Input data >>
□ □ □ □ □
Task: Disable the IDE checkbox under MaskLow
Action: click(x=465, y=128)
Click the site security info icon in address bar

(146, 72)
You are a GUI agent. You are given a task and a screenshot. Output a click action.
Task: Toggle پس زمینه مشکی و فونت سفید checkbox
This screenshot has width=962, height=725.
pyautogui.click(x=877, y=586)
□ □ □ □ □
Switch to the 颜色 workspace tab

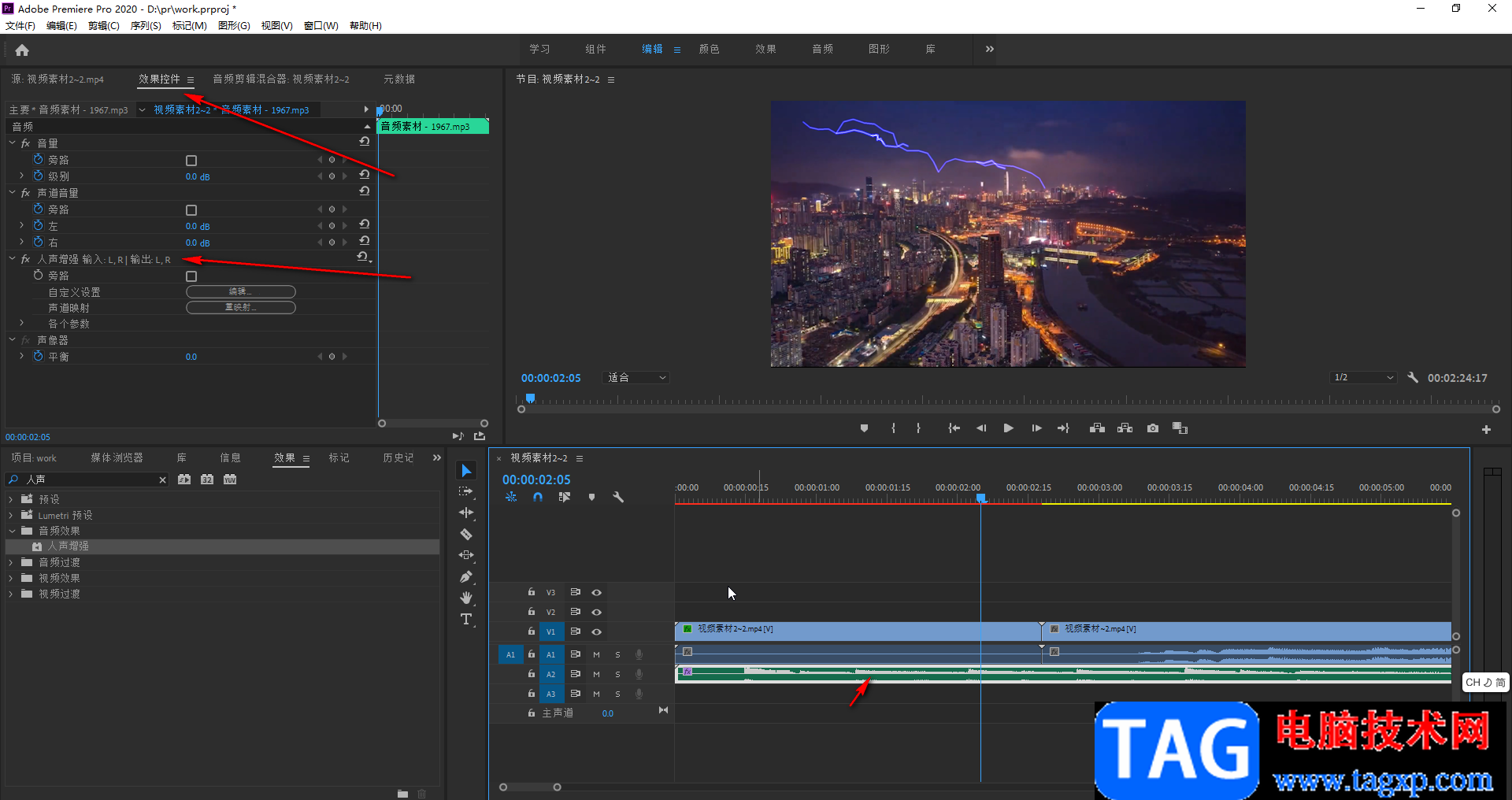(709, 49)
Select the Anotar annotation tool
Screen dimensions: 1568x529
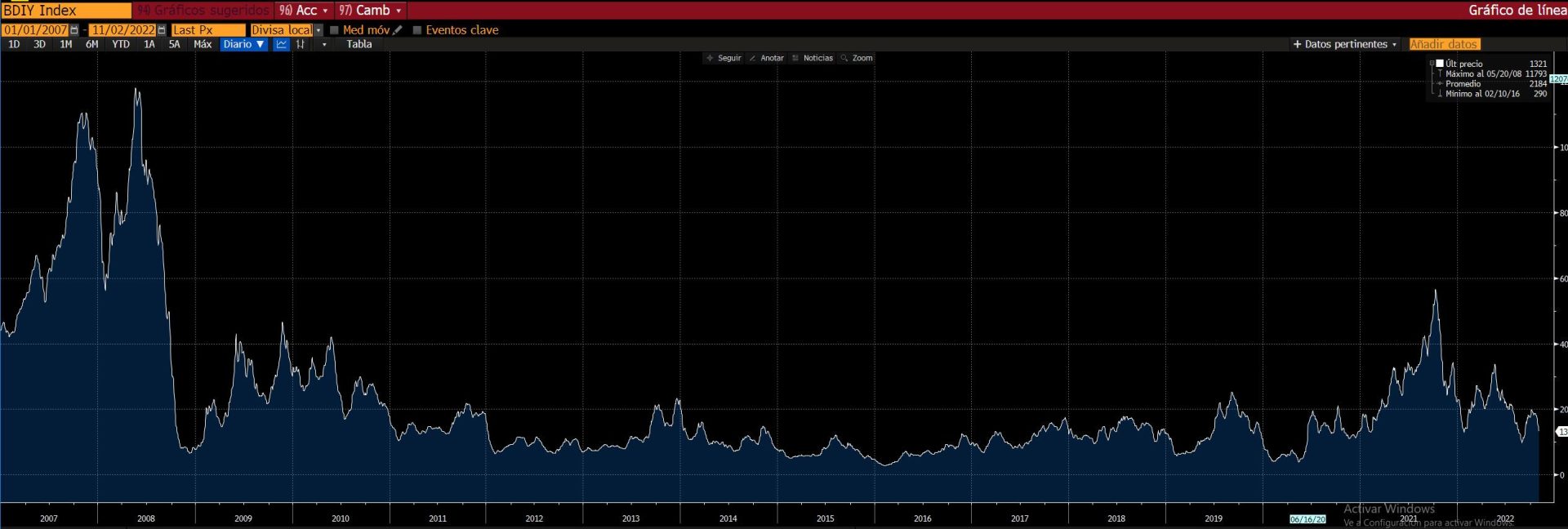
□ □ □ □ □
About this exercise >> Output exactly those lines of the data above that run from the line with "Switch to the 颜色 workspace tab" up to and including the line with "Screen dimensions: 1568x529". No pictures go in.

Result of this task >>
Switch to the 颜色 workspace tab

(709, 49)
Select the Anotar annotation tool
Screen dimensions: 1568x529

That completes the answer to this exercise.